We haven’t changed one bit
January 9, 2017: Party youth supporters affiliated with the New Patriotic Party (NPP) in Tamale besieged and locked up the offices of the National Health Insurance Scheme (NHIS), Youth Employment Agency (YEA) and the National Disaster Management Organisation (NADMO) and threatened the public officers to vacate their offices because those positions had been earmarked for NPP youth since their party was in power.
December 11, 2025: Alleged supporters of the National Democratic Congress (NDC) have been implicated in incidents of burning and looting, sparking concerns about public safety and the need for urgent measures to restore order.
400 years
Go back to 400 years ago. A chief in present-day Volta Region of Ghana fell in love with a young maiden.
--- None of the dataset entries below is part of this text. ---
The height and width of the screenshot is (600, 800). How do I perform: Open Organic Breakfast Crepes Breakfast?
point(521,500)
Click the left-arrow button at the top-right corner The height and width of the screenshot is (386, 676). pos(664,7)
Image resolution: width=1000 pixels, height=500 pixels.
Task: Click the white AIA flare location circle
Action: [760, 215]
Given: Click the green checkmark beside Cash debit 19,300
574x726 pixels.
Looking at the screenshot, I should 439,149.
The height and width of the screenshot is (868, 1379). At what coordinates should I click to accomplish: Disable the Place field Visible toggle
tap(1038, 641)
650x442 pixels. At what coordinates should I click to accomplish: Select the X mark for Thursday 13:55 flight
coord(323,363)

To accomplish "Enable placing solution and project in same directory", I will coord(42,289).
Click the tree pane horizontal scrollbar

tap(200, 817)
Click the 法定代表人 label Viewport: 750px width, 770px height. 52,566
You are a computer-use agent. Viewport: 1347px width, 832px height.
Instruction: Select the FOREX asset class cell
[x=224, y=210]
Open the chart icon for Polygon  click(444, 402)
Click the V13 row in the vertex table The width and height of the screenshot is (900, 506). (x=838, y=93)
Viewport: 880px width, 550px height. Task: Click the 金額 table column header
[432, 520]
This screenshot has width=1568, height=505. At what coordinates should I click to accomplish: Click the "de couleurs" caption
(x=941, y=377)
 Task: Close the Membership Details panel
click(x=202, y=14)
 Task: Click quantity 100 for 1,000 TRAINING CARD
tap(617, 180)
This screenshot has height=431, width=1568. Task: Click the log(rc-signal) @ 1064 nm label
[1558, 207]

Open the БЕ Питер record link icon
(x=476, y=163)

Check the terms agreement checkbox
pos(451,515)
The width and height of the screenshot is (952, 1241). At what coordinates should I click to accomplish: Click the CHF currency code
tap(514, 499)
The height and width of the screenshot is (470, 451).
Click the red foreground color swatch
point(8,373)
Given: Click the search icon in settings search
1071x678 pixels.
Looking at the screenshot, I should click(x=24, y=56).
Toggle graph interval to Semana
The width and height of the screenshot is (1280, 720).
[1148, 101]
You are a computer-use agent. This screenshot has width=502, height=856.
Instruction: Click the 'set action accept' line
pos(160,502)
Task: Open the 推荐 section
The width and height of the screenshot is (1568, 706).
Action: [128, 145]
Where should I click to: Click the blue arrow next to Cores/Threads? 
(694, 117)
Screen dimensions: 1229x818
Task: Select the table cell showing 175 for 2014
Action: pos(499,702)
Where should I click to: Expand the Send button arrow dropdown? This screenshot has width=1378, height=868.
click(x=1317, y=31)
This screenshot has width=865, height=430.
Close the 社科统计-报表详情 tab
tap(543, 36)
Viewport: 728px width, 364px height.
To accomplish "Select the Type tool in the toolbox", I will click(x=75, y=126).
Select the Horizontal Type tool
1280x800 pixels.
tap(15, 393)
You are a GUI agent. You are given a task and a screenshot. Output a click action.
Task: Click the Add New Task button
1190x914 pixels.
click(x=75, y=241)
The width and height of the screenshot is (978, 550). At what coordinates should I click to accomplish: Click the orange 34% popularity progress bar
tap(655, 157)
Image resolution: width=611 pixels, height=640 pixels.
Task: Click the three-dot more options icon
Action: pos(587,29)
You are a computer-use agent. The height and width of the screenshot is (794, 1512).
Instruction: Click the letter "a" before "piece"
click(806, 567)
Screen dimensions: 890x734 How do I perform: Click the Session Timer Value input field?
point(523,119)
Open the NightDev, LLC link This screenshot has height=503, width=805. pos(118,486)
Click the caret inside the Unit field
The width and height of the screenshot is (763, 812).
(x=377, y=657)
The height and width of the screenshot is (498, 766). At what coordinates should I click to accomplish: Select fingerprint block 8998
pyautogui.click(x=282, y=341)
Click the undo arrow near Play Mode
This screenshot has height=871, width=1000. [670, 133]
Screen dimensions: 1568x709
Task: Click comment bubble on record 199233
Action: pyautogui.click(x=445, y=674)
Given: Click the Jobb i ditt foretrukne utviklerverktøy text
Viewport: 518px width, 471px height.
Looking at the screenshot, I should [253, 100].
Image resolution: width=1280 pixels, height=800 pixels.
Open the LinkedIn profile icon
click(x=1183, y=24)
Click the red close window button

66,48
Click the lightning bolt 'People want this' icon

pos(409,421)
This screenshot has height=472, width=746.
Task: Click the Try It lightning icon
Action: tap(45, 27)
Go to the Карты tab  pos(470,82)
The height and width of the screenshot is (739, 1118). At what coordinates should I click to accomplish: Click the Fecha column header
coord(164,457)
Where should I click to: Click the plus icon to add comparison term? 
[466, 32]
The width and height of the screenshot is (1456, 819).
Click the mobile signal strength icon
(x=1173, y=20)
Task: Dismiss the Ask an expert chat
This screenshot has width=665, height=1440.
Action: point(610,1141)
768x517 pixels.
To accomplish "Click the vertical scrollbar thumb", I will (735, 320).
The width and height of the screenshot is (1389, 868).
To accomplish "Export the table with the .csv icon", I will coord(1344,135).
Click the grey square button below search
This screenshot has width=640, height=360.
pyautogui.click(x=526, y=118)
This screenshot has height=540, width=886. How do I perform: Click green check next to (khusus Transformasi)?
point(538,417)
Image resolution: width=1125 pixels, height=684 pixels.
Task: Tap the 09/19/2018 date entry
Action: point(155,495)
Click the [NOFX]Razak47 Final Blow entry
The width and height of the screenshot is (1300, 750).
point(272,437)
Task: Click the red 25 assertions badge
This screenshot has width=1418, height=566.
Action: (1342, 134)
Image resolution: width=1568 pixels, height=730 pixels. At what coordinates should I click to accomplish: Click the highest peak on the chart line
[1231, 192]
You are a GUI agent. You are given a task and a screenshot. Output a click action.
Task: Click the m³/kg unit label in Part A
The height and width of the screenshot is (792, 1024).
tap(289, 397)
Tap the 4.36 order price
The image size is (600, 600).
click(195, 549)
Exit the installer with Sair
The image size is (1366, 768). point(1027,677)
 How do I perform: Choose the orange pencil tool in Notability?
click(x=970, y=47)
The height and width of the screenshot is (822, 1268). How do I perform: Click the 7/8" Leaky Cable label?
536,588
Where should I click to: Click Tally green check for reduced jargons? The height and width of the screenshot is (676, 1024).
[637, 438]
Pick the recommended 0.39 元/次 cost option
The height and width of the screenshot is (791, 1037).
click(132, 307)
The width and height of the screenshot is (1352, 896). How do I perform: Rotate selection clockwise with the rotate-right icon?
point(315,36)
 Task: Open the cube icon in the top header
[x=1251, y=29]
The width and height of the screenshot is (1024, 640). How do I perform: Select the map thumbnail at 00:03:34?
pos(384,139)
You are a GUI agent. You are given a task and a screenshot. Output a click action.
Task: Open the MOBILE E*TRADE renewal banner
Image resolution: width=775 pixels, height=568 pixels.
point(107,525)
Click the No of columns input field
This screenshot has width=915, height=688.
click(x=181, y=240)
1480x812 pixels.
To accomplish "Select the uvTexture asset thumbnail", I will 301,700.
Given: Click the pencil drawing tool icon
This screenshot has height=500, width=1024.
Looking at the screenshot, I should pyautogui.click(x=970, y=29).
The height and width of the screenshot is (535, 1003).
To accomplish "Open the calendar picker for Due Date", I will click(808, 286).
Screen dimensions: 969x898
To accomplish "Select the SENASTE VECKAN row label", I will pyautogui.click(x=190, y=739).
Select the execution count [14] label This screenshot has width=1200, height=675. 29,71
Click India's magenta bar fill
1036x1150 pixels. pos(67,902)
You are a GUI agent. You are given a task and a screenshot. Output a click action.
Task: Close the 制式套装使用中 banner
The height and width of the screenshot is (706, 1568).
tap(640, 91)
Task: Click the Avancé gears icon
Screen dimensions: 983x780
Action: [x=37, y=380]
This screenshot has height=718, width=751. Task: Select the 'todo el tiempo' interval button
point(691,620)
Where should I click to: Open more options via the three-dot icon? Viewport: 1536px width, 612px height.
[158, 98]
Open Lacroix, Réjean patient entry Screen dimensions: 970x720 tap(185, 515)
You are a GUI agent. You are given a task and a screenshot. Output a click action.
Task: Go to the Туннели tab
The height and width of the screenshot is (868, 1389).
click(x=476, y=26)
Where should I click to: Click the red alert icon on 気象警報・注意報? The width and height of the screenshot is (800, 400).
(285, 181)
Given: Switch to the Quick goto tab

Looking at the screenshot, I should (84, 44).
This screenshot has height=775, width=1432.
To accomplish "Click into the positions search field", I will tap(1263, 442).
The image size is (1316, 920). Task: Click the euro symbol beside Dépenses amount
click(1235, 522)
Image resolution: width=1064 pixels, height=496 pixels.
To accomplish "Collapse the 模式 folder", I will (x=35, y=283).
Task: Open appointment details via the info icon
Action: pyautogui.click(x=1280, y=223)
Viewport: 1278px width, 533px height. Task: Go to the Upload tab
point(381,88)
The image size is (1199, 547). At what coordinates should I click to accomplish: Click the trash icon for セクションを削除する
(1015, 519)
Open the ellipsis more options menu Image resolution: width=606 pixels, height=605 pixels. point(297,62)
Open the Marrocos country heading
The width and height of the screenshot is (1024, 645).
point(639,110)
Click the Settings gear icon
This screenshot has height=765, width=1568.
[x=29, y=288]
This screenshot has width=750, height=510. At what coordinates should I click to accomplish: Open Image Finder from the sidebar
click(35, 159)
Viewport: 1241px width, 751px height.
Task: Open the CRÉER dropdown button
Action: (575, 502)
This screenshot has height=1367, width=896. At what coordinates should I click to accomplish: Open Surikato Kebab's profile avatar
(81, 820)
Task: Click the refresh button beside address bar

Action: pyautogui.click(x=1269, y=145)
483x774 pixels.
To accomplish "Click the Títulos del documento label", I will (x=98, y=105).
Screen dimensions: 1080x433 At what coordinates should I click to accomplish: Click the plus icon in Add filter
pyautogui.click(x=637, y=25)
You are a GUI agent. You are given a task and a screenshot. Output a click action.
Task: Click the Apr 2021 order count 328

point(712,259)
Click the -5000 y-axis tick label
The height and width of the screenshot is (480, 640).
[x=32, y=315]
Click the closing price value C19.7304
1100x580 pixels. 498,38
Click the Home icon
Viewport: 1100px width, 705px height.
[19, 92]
This maiden, however, was already in love with someone else, a young man with a reputation as the master drummer in the village music group.
The chief knew about the affair between the boy and the girl, but there was very little he could do about it.
His impotent rage threw up an idea. A slave ship had berthed at Keta.
The chief managed to find out when the ship was to set sail.
On the eve of departure, he arranged for the village band to visit the ship ostensibly to perform in a farewell concert for the European crew.
By a secret arrangement with the captain, the ship set sail to the Americas with the town’s band on board – which included the chief’s arch-rival.
(A dirge composed by the townsmen to commemorate this deed is printed in Kofi Awoonor’s influential novel, This Earth My Brother.)
Ghana Airways, State Hotels
Fast forward to 2024.
How many chiefs in today’s Ghana are not doing lucrative batter with political party leaders for personal wealth and political appointments, in return for the votes of their citizens?
Who killed Ghana Airways?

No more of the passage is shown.